§ EXERCISE REQUIREMENTS
Look at each line of the records and count those with "computer" in them. Please answer with the count alone.

═══ TASK MATERIAL ═══

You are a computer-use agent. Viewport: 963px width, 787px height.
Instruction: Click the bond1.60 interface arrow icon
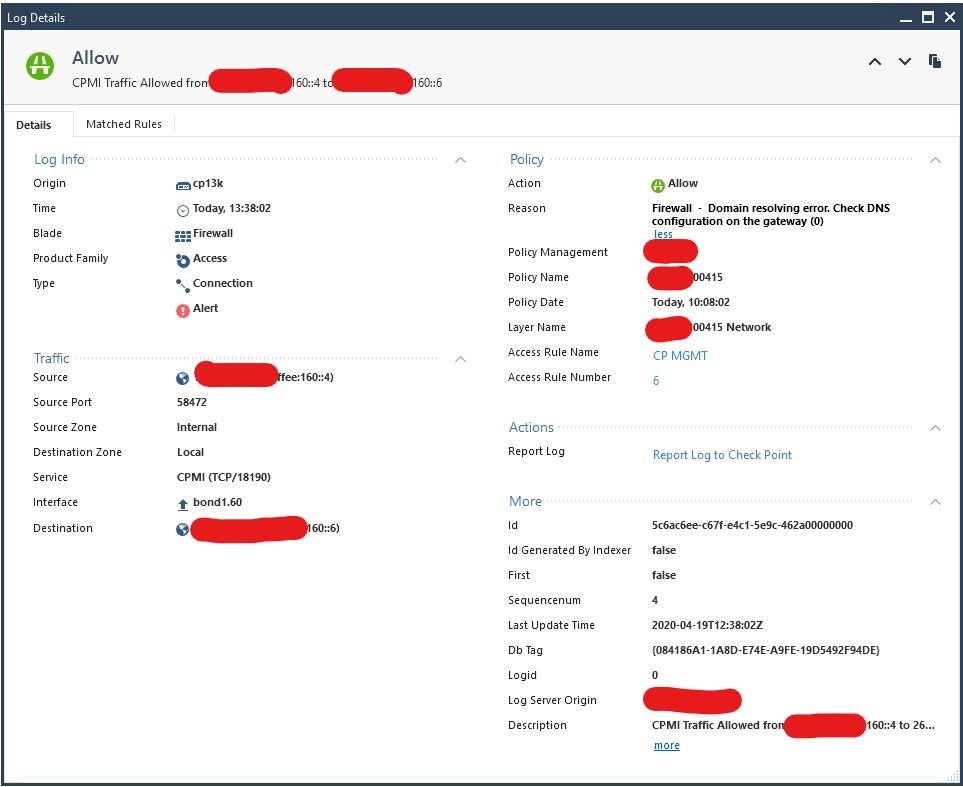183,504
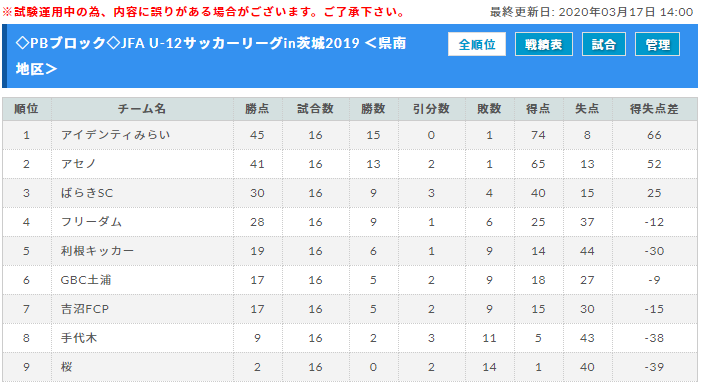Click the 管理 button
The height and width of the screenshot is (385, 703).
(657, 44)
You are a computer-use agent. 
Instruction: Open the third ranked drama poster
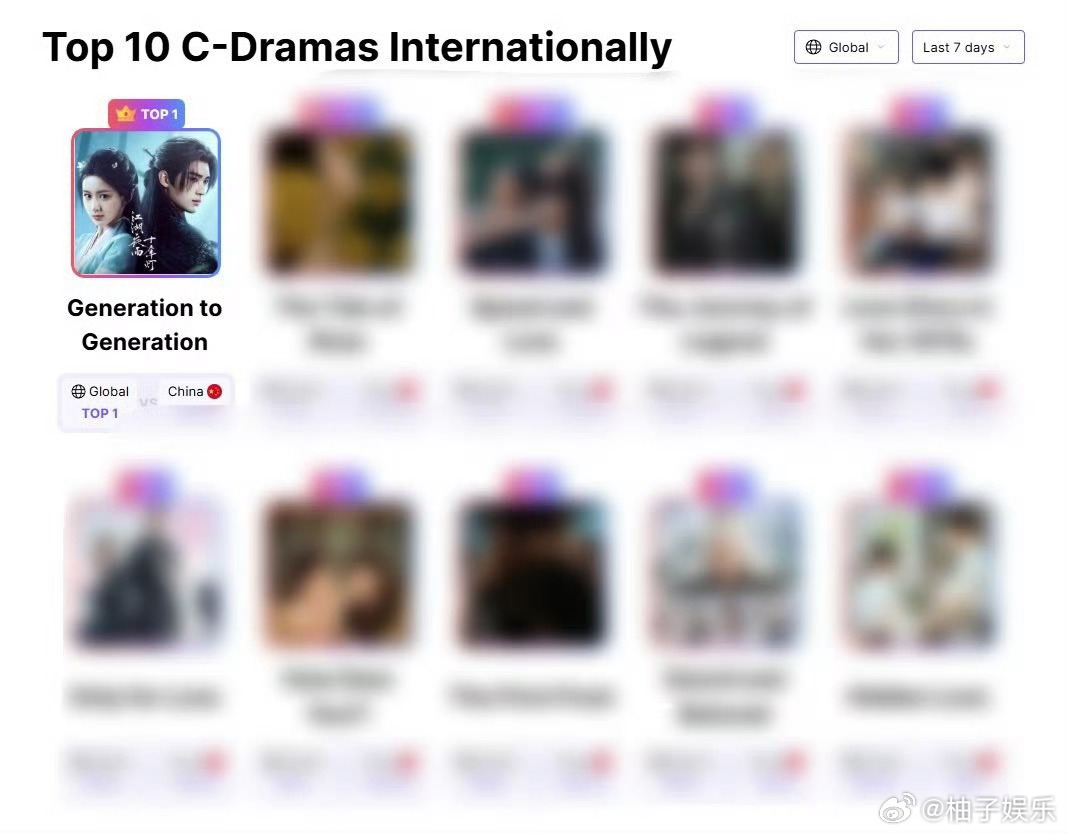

═══

§ ANSWER TO THE EXERCISE
2